As used herein, "Affiliate" shall mean any individual or entity that: (i)
directly or
indirectly controls or has the power to control the Maker. or (ii) is directly
or indirectly
controlled by the Maker, or (iii) is directly or indirectly controlled by a
third party or
parties that also controls or has the power to control the Maker. "Affiliate"
shall not
include, however, such persons or entities as Payee shall agree, in writing,
may be excluded
from such definition.
Upon any Event of Default under this Note, Payee may assess a late fee and/or
administrative
charge, plus the costs of collection, litigation, attorneys' fees, and default
payment as
specified in the then-applicable orders and regulations of the Commission, as
amended, and
Maker acknowledges that it is liable and herein expressly promises to pay on
demand such
additional costs, expenses, late charges, administrative charges, attorneys
fees, and
default payment.

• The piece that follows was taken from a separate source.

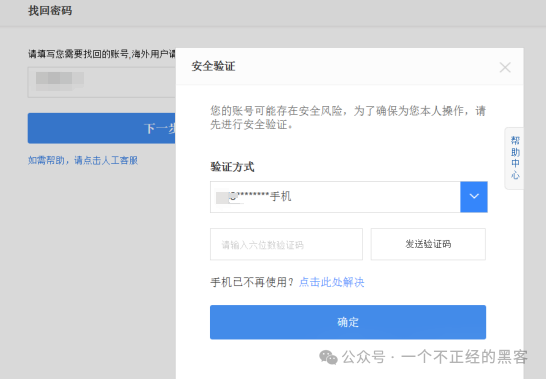Click the WeChat logo watermark icon
This screenshot has height=379, width=546.
328,357
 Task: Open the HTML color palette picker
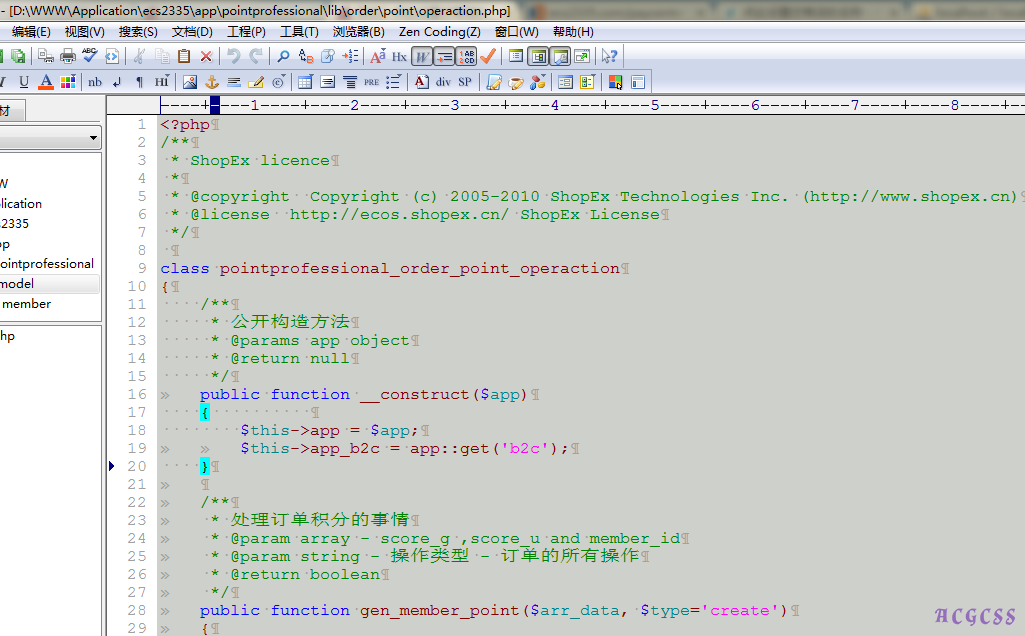(x=68, y=82)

The Maker hereby acknowledges that a late fee of 5% (five
percent) of the
payment due shall be added to each payment of moneys due under this Note that
is not timely
paid under the terms of this Note.
Upon any Event of Default under this Note, the unpaid Principal Amount, plus
all unpaid
interest accrued thereon, together with any late fee and/or administrative
charge, plus the
costs of collection, litigation, attorneys' fees, and default payment as
specified in the
then-applicable orders and regulations of the Commission, as amended, shall
become
immediately due and payable.
The Maker hereby acknowledges that the Commission has granted Maker the above
referenced
License pursuant to the Communications Act of 1934, as amended, conditioned
upon full and
timely payment of financial obligations under the Commission's installment
payment plan, as
set forth in the then-applicable orders and regulations of the Commission, as
amended, in
addition to the rights and remedies set forth in this Note and the Security
Agreement and
regardless of the enforceability thereof, and that the sanctions and
enforcement authority
of the Commission, including the cancellation of the License, shall remain
applicable in the
event of a failure to comply with the terms and conditions of the License.
Maker further
acknowledges that the rights of the Payee under this Note and the Security
Agreement shall
be in addition to, and in no respect in derogation of or in substitution for
the rights of
the Commission under the License and under the then-applicable orders and
regulations of the
Commission, and that nothing in this Note or the Security Agreement shall limit
the right of
the Commission to treat the License as a conditional license dependant on full
and complete
compliance by the Maker at all times with all the terms and conditions of the
License,
including full and timely payment of financial obligations under the
Commission's
installment payment plan.
No delay or omission on the part of Payee in exercising any right under this
Note, the
Security Agreement, the License, or any other instrument securing this Note,
shall operate
as a waiver of such right or of any other right of Payee, nor shall any waiver
by Payee of
any such right or rights on any one occasion be deemed a bar to or waiver of
the same right
or rights on any future occasion.
Maker is liable for all costs of collection or enforcement of the Payee's
rights under this
Note, the Security Agreement, the License or under any other instrument now or
hereafter
executed by Maker in favor of Payee which in any manner evidences, governs or
secures this
Note, including reasonable attorneys' fees, whether suit is brought or not, and
all such
costs shall be paid by the Maker on demand, and whether or not such collection
or
enforcement occurs in any bankruptcy, reorganization, receivership or other
proceedings
involving creditors' rights or involving a claim under this Note or any of the
other
documents evidencing, governing or securing the obligation of Maker to fully
and timely pay
all obligations of Maker under the Commission's installment payment plan.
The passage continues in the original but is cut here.